A little about the cable news show that I film.
MANHATTAN, NYC- “We’ve come along way since we randomly met at Mac’s. There’s a memoir in there somewhere,” the host of the show said after filming a couple of weeks ago. He was right. It was a bit of a strange journey.
I first met him when filming some stuff about the Covid lockdowns in New York City. A bar in Staten Island refused to close their doors and go quietly out of business. They defied the lockdown orders, served an undercover agent a sandwich, and the bartenders were taken out in handcuffs (seriously). Then all hell broke loose. There were massive protests, arrests, and national news coverage. The bar became a nationwide symbol of resistance to the lockdowns and Covid mandates.
At some point, a Staten Islander with a colorful history on Wall Street jumped into the fray. This dude decided to open a TV studio in the previously empty shop next to the bar to exploit a loophole in NYC’s Covid regime: protected by the first amendment, media were allowed to operate freely.
If you remember, this was the reason why I was able to travel throughout the pandemic without having to be quarantined.
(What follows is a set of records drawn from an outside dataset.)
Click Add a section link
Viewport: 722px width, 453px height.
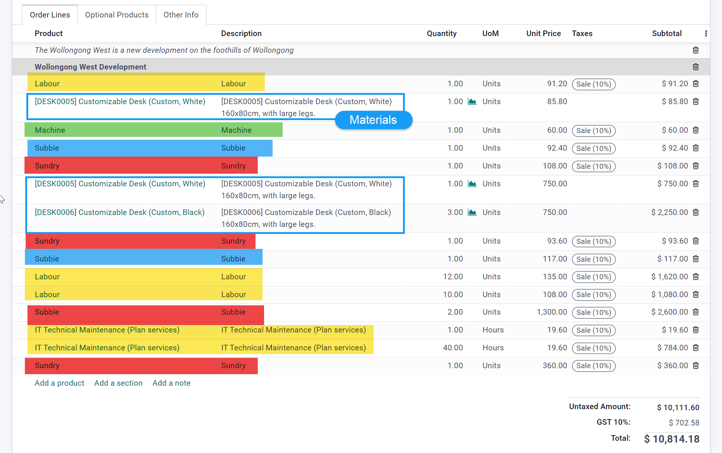118,383
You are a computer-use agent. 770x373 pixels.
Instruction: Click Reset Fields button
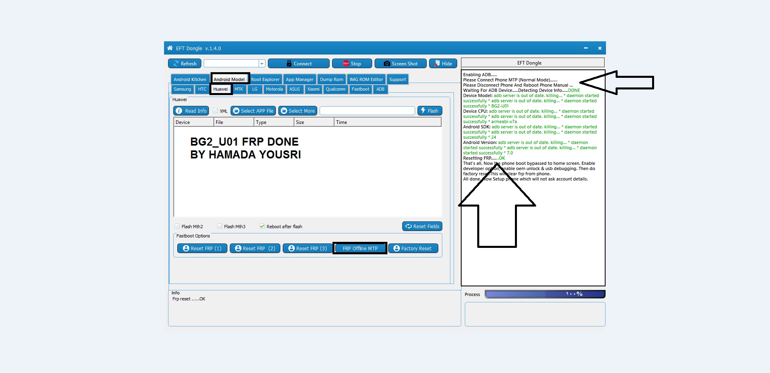point(422,226)
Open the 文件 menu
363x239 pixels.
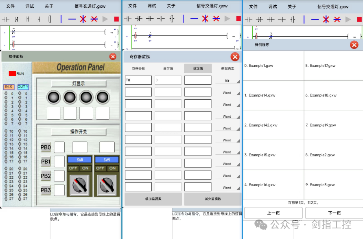pos(11,6)
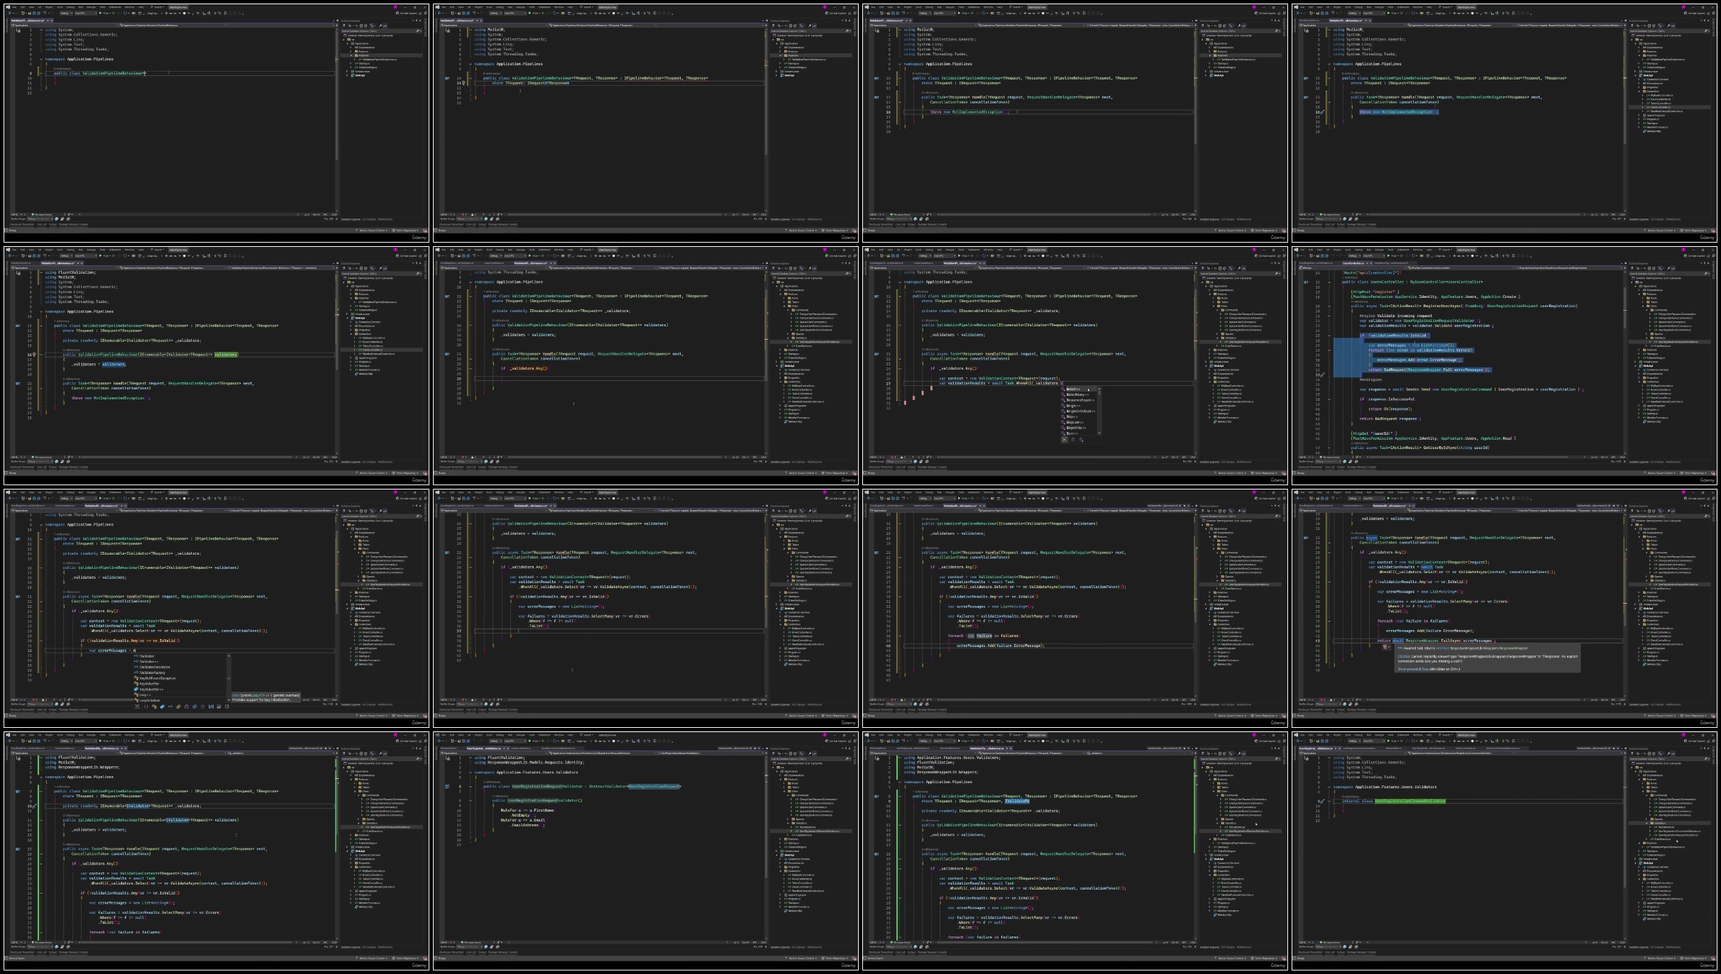This screenshot has height=974, width=1721.
Task: Choose KeyNotFoundException from the errorMessages suggestion popup
Action: (x=157, y=678)
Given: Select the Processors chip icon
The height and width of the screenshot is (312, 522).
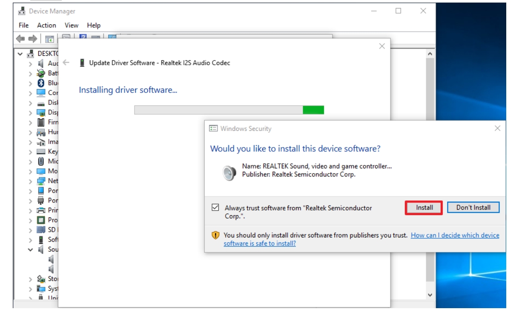Looking at the screenshot, I should coord(41,220).
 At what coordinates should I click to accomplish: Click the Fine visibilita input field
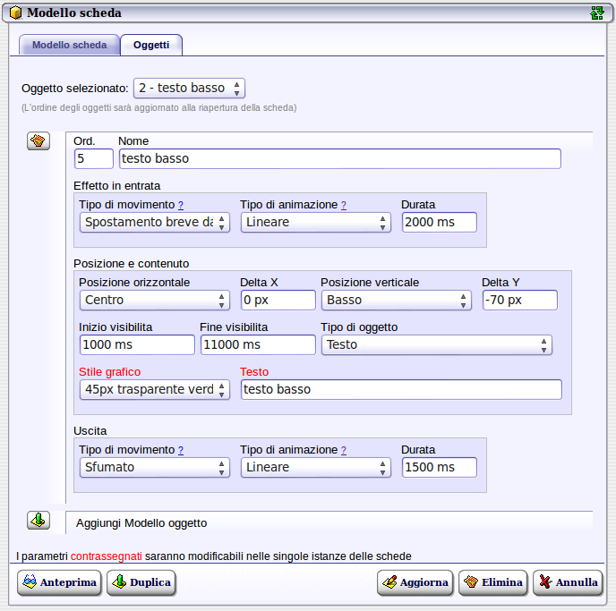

Whenever I was asked for my quarantine papers at the airport, I just said, “That doesn’t apply to me, I’m media” and walked away.
So this guy opened the shop next to the bar — which he appropriately called Speakeasy Studios — at the height of the lockdowns and began shooting a comedy show there … a comedy show that had a live studio audience … a live studio audience who were encouraged to drink, eat, and be merry together mask-free and without any social distancing. You see where this was going. It was basically a big middle finger pointed at the mayor and the authorities, who couldn’t do anything about it.
I would go down there and film sometimes, and it was a good taste of normalcy in a city that had otherwise lost its mind.
I didn’t have much to do in the early days of the pandemic, so I just went around and filmed things related to the lockdowns. What was happening had never been done before, and I wanted to document as much of it as possible for posterity … or perhaps a film.
One day I was in Speakeasy Studio filming an interview with one of the owners of Mac’s, and when I was finished turned my camera on the guy who opened the place. We snuck into the bar next door through the basement. The police had previously shut down this place down and nobody was allowed in there. I shot an interview of him standing behind the bar. I didn’t know it at the time but I would be filming this guy for the next three years …
He’s a character. I’ll put it like that. He’s as NYC-Italian as it gets. With his slicked back hair and pinstripe suits and two inch thick wads of cash in his pocket he’s a throwback to another era. Ever see an old gangster film? Well, that’s this guy. He is a jukebox of stories — good ones — and oddly seems to know everyone, regardless of tribe, in the city.He’s also as loyal as they get — almost to a fault — and if he considers you a friend he will go through a wall for you.
I don’t write people’s names in posts like this, so you will have to put the pieces together yourself (which will be easy to do if you keep reading).
Anyway, he decided he wanted to run for comptroller of NYC so he could cancel and refund everybody’s Covid fines. The city had deputized a mafia of dorks to go around in the streets extracting tribute from small business owners. They’d peak into private establishments trying to spot someone who didn’t have a mask pulled up all the way over their nose or would barge into a restaurant and find someone eating a taco in a back corner and then fine them into oblivion. So this guy was like, someone could just become comptroller and cancel all of this … and he went for it.
And hired me to film him doing it.
So I followed him around for the next year. But his comptroller bid failed on a technicality and he was kicked out of the race.
After that fiasco he reset his sights on what could be called his prime directive: being on TV. He was previously a regular guest on multiple big financial programs and even had his own show a couple of times. Now, he wanted to get back on air and wrote a treatment for a new show.
He showed it to me.
I told him what I thought.
He submitted it to a network.
They said they wanted to see a pilot.
We filmed a pilot.
They accepted the show.
Two years and 84 episodes later it’s bringing in 200,000 viewers per show and is one of the highest rated news programs in the country for its time slot.
The show is rather unique. The first part of it the host and co-host walk around in the streets of New York or some other city talking with people about what they think about current issues in politics, economics, or society and the second part is a sit-down discussion with the host, two cast members, and a guest. The diversity of opinions is what is really interesting about it. The host is basically a libertarian and the guests have ranged from Joe Lieberman to Rudy Giuliani to Barney Frank to former government agents, various political activists, authors, journalists, politicians, a trans-woman, a gay hairdresser, a Donald Trump impersonator, the drummer from Lynyrd Skynyrd. It’s a free for all of different types of people with different ideas and opinions. They sit around a table and hash out their arguments, yell, laugh, and, oddly, by the time it’s over everyone is usually laughing and getting along. You could say that the main theme of the show is finding common ground in a rolling sea of contending opinions, and humor is the adhesive that holds it all together.
It’s called Wise Guys. It’s on Newsmax at 10 pm Saturday Night.